PROBLEM DETAILS: Find "Contact Us (914, 1851)" in the data below; transcribe the line it appears on and each line after it, exactly, to the end, and nothing else.

DATA RECORDS:
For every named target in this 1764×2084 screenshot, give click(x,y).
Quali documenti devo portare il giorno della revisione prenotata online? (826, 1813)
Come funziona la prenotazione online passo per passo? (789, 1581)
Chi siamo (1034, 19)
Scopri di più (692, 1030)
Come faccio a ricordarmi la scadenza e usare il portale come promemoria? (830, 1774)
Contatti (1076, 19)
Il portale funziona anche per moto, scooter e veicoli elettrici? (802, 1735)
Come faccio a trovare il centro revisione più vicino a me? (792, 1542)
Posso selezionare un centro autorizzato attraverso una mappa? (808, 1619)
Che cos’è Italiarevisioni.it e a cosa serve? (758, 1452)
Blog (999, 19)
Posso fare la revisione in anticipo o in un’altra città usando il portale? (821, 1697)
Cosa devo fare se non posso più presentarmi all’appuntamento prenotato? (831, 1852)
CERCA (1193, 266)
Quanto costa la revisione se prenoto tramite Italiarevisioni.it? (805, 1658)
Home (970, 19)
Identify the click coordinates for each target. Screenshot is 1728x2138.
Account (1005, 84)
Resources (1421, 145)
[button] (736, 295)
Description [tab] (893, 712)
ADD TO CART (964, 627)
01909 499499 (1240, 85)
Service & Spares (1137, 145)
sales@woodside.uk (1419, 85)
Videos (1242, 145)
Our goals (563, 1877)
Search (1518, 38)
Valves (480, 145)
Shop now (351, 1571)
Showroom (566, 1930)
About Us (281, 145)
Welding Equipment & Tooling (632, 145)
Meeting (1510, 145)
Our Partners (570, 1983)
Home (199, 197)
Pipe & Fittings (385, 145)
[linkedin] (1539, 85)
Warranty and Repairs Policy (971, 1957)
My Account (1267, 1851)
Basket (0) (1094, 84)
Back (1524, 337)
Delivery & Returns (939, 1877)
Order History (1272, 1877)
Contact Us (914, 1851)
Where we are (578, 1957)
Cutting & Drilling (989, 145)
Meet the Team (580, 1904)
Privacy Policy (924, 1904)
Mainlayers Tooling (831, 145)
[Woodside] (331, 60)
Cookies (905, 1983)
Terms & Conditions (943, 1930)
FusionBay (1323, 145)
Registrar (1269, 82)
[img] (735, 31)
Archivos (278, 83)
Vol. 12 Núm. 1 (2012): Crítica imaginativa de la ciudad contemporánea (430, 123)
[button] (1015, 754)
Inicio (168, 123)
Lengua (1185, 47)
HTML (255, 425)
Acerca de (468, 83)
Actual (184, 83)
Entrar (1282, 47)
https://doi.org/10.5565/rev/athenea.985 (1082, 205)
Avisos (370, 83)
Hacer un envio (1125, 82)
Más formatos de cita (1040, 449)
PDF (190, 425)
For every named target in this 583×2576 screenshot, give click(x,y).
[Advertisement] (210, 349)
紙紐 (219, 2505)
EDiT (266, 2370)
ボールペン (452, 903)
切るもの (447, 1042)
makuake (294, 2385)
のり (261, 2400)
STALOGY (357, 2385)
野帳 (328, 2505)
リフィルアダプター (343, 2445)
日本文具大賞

TASK RESULT:
Contact Us (914, 1851)
Where we are (578, 1957)
Cutting & Drilling (989, 145)
Meet the Team (580, 1904)
Privacy Policy (924, 1904)
Mainlayers Tooling (831, 145)
[Woodside] (331, 60)
Cookies (905, 1983)
Terms & Conditions (943, 1930)
FusionBay (1323, 145)
Registrar (1269, 82)
[img] (735, 31)
Archivos (278, 83)
Vol. 12 Núm. 1 (2012): Crítica imaginativa de la ciudad contemporánea (430, 123)
[button] (1015, 754)
Inicio (168, 123)
Lengua (1185, 47)
HTML (255, 425)
Acerca de (468, 83)
Actual (184, 83)
Entrar (1282, 47)
https://doi.org/10.5565/rev/athenea.985 (1082, 205)
Avisos (370, 83)
Hacer un envio (1125, 82)
Más formatos de cita (1040, 449)
PDF (190, 425)
For every named target in this 583×2576 screenshot, give click(x,y).
[Advertisement] (210, 349)
紙紐 (219, 2505)
EDiT (266, 2370)
ボールペン (452, 903)
切るもの (447, 1042)
makuake (294, 2385)
のり (261, 2400)
STALOGY (357, 2385)
野帳 (328, 2505)
リフィルアダプター (343, 2445)
日本文具大賞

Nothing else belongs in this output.